Al (Rolf Römer) is a hardworking but unambitious auto mechanic, his wife Lisa (Monika Hildebrand) is a very attractive, sweet and dedicated hospital nurse. They live in a cramped one-room apartment in Berlin, and both feel something is missing in their marriage. Al talks things over with his caring 70-year-old artist neighbor Mogul (Paul Eichbaum) before he moves back to his working-class parents’ house. Nothing much really happens, as Al roams a spotlesly clean East Berlin eyeballing some lovely women and hanging out with his motorcycle riding pals. Lisa tries to find her bearings, now that she’s separated, but is depressed and unsure of herself in her new status. The suspense is whether these two nice people will get back together, as almost everyone they know thinks they should.

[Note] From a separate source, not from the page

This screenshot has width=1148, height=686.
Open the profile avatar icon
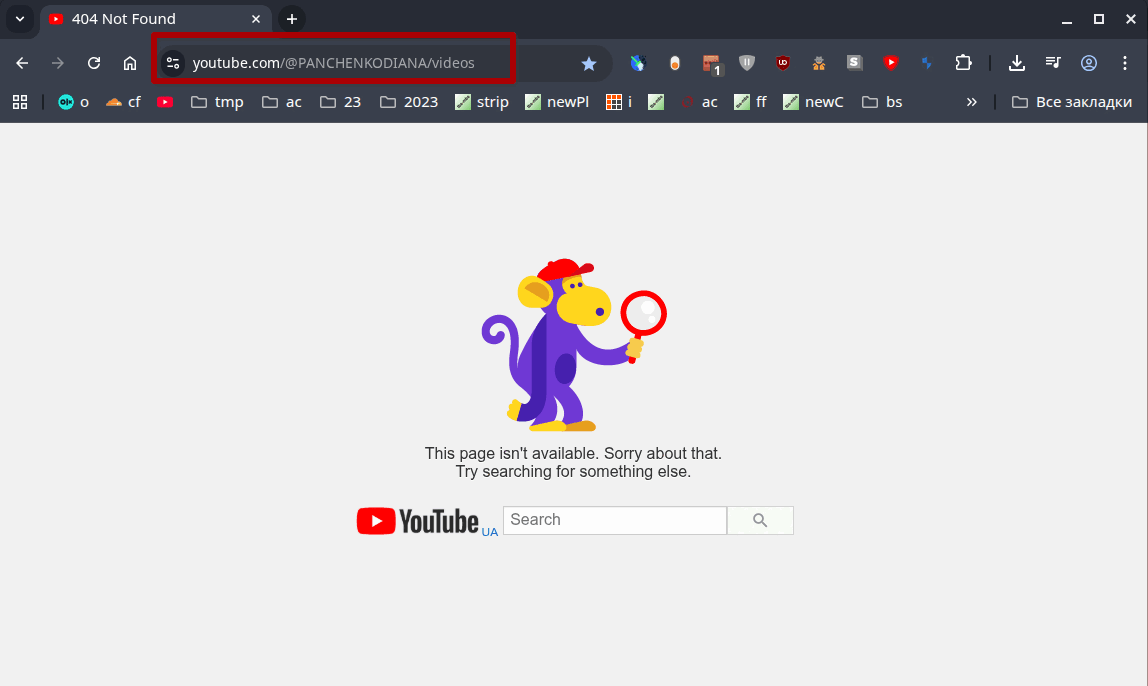(1089, 63)
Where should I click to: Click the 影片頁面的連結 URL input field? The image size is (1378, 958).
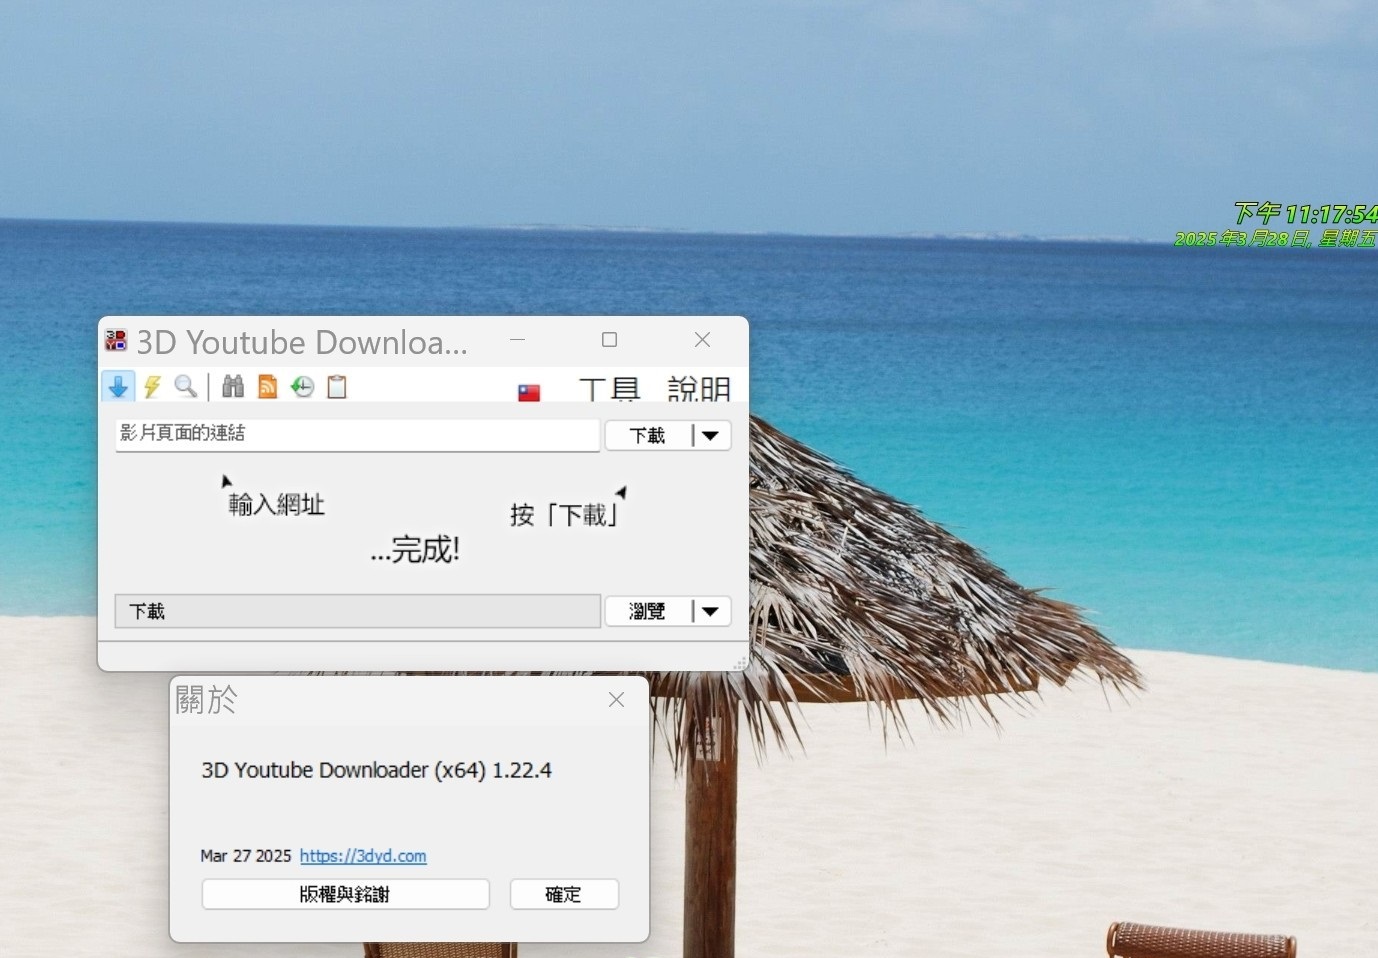[357, 434]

It was difficult for me to find anything about this film that was controversial, but that being said it certainly rubbed the East German censors the wrong way. I think the film’s most notable achievement is that it somehow survived the Communist censors and gives us a peek at a dreary East Berlin and at a few regular folks at the time of the great divide that are easy to identify with.